Demain les ombres et après on verra, peut-être la lumière juste avant les ténèbres...
Imaginez un territoire vaste comme le monde, un endroit intime et précieux comme la vie, où vivrait une communauté de femmes et d'hommes en harmonie avec la nature, avec eux-mêmes, avec le reste de l'univers.
C'est un endroit où les altérités s'effacent, où le corps n'est pas un objet aux limites bien étanches, séparé du monde...
Cet endroit existe, je l'ai aperçu en découvrant les premières pages de ce roman surprenant, me faisant entrer dans une zone d'inconfort pas du tout inconfortable puisqu'il est question aussi d'amour.
Le territoire n'est pas infini, il est délimité par ces infranchissables et redoutables frontières qu'on appelle les Confins, où rôde la Bête.
De l'autre côté, il y a ceux qu'on appelle les drôles d'humains.
Est-ce qu'une part de nous sait d'où nous venons ? Et l'autre part, sait-elle vers quelle destinée, quelles constellations nous dérivons déjà ?
Ils portent des noms qui pourraient prêter à sourire, mais qui nous rappellent aussi le souffle des Amérindiens et leur relation à la terre nourricière : Lune Rousse, Chat-Huant, Neige, Pluie d'Étoiles, Eau Bondissante... Ce sont « les Néans ».
J'ai eu une première moue un peu dubitative en effleurant ces premières pages, comme si j'étais tombé dans une sorte de filgoude d'anticipation... Mince !
Mais c'était sans compter sur l'étonnement, puis l'émerveillement.
Est-ce une peuplade primitive ?
Le temps de ce récit est fragmenté, nous plonge dans ce qui pourrait être à la fois un temps révolu et un temps à venir, peut-être pas si lointain de nous, à quelques encablures de nos désillusions.
Ils chassent, ils cueillent, parlent à cette mère nourricière qu'est la forêt comme si elle était leur propre mère. Ils semblent vouloir perpétuer les légendes de leurs déesses, héritées de leurs anciens. Ils ne savent pas qu'un autre monde existe et les observe, celui justement des drôles d'humains.

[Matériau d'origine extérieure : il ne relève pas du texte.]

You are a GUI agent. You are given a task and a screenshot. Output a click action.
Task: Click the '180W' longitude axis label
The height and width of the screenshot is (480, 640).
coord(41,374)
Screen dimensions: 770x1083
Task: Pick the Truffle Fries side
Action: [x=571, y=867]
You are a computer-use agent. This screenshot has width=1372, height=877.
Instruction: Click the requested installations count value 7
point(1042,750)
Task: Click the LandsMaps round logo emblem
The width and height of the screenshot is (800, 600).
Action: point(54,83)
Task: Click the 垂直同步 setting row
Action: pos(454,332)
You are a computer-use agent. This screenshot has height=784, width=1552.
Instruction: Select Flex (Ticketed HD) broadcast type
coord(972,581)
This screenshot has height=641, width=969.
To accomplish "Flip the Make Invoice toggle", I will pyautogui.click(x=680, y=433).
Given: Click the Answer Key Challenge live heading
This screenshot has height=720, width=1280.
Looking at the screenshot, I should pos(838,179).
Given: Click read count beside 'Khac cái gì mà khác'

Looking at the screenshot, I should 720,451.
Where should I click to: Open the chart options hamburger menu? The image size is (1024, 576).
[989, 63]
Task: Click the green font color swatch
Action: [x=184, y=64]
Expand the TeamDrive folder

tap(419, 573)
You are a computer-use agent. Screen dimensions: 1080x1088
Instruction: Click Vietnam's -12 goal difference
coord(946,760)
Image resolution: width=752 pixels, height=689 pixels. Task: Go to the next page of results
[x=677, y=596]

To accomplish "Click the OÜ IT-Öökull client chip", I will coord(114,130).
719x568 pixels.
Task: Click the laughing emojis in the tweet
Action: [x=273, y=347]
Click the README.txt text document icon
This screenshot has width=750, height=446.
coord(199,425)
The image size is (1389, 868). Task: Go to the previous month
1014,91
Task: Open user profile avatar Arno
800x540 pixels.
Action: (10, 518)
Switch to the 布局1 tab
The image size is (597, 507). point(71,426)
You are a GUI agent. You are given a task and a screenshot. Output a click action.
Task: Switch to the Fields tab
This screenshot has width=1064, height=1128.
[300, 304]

Et là le roman bascule dans un récit addictif qui m'a tenu en haleine jusqu'aux Confins de ma lecture, me promenant dans divers itinéraires qui viennent irriguer l'histoire : un laboratoire de génétique qui consacre ses recherches au clonage humain, des drones déguisés en oiseaux d'un autre âge, une société obsédée par le voyeurisme et la télé-réalité, un décor qui finit par m'évoquer The truman show...
Et si brusquement il était possible de franchir les Confins... ? C'est parfois en traversant les frontières que surgit l'amour insoupçonné... entre deux êtres si différents et si proches à la fois...
Et si cet autre monde c'était le nôtre ou presque ?
Parfois les frontières sont poreuses, plus poreuses qu'on ne le pense, entre un passé qui ne l'est pas vraiment et un futur improbable déjà bien avancé. J'espère que je ne vous ai pas déjà perdu...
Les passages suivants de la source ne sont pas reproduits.